• [Collected data]
----------------------------------------

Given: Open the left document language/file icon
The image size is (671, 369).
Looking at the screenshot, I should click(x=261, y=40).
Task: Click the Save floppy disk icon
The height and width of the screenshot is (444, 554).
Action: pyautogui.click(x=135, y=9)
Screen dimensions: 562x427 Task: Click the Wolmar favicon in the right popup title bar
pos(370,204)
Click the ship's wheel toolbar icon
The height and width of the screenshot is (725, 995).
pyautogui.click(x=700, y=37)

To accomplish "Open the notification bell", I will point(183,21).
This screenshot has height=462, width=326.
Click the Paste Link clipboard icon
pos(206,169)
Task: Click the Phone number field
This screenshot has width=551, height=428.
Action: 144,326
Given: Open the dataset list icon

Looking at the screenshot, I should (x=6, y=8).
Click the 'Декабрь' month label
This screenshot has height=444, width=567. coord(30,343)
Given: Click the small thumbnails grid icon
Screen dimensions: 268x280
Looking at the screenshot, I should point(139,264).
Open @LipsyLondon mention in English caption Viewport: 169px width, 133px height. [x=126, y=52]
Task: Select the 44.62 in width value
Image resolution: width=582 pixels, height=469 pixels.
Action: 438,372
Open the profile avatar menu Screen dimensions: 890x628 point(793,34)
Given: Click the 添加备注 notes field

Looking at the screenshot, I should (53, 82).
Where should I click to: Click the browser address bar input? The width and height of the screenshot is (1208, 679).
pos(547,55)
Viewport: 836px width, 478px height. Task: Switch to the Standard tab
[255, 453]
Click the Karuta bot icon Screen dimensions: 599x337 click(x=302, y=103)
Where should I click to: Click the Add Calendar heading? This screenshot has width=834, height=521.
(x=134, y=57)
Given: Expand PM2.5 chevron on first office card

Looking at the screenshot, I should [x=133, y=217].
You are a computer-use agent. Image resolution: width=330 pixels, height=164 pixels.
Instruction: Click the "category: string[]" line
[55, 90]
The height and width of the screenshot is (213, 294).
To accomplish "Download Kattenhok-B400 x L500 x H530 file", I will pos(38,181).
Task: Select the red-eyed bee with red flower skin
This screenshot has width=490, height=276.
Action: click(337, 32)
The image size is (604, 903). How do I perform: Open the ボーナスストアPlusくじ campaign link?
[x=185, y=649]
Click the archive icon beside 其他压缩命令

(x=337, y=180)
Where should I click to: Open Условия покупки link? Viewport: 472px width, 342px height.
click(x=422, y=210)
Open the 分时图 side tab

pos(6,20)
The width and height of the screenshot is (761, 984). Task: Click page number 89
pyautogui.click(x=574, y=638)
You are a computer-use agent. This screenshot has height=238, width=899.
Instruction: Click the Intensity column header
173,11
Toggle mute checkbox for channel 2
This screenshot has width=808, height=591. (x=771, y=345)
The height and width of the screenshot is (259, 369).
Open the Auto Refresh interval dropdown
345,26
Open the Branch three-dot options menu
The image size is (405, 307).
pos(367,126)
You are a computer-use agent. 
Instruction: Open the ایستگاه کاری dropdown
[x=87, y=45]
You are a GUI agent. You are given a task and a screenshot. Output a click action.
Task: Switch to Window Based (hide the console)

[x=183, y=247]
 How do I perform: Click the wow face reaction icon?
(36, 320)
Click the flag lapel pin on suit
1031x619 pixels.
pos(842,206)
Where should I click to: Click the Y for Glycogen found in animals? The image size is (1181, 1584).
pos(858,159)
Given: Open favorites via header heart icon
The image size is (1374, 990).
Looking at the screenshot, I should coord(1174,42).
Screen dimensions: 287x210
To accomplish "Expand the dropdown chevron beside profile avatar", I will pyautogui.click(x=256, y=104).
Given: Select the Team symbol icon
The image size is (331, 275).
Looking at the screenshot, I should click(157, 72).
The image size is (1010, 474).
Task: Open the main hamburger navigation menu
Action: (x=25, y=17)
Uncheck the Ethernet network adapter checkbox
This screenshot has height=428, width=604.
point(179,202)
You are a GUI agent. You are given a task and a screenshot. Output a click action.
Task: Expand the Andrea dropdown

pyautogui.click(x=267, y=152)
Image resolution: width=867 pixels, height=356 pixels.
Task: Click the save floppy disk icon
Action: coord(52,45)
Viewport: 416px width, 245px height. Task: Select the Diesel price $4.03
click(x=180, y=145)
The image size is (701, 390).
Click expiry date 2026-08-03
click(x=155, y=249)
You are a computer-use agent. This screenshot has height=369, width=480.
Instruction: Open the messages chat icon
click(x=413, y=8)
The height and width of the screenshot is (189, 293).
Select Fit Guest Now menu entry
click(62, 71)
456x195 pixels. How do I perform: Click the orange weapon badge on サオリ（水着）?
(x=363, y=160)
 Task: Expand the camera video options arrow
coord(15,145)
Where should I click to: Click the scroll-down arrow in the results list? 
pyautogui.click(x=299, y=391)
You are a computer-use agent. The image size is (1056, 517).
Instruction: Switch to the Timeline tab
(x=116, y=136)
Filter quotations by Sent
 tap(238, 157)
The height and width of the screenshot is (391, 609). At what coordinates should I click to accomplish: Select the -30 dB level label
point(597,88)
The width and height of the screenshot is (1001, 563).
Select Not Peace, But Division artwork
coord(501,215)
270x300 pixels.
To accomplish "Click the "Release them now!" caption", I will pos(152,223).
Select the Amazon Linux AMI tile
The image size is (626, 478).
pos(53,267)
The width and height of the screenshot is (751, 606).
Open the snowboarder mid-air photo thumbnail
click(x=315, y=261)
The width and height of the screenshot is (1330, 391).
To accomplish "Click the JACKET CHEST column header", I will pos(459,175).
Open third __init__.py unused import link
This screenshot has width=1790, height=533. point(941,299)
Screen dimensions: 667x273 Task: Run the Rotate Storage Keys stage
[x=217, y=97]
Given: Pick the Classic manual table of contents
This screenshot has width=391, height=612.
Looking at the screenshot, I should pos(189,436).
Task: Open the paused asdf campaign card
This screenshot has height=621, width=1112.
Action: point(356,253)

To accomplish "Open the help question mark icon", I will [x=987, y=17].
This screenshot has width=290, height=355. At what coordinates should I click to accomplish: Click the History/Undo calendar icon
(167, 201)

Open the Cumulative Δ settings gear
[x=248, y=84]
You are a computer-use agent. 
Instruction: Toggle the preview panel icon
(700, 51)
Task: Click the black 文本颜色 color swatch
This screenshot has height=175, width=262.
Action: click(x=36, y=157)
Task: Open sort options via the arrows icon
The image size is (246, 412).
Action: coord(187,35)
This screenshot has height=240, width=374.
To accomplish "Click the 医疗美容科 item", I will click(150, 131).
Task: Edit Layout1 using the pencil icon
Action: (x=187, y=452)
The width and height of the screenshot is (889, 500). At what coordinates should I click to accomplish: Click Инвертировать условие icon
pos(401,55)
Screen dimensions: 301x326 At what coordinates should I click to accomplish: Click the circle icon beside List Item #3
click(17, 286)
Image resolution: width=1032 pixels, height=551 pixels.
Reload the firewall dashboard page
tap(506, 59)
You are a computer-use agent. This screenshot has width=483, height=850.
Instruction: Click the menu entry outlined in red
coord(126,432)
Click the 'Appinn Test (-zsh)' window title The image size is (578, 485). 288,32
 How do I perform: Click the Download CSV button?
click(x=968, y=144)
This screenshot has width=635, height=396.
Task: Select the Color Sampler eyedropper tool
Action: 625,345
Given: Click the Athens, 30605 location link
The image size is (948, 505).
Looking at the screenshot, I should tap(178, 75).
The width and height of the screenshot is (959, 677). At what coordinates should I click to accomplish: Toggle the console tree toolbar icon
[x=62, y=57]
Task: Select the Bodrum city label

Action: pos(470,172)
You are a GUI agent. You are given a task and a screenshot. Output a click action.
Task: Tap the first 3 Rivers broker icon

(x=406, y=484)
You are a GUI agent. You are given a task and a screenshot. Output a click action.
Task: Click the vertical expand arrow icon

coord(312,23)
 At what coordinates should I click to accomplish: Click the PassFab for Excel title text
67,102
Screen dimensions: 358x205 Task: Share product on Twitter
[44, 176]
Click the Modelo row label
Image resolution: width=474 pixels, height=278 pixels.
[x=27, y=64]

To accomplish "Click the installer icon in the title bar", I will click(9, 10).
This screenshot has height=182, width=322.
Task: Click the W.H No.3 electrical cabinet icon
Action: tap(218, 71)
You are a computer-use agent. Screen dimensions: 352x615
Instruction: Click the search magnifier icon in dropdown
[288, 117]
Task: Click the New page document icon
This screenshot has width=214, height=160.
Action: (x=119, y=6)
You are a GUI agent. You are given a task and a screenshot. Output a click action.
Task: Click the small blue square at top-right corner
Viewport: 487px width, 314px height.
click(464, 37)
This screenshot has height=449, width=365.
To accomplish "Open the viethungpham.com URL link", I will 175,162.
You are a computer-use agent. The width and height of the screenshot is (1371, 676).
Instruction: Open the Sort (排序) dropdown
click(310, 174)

----------------------------------------

• [Work request]
Copy out, exactly and alone, the lines of the entries above between the ones holding "Screen dimensions: 268x280" and "Task: Select the 44.62 in width value", inclusive.

• [Result of this exercise]
Screen dimensions: 268x280
Looking at the screenshot, I should point(139,264).
Open @LipsyLondon mention in English caption Viewport: 169px width, 133px height. [x=126, y=52]
Task: Select the 44.62 in width value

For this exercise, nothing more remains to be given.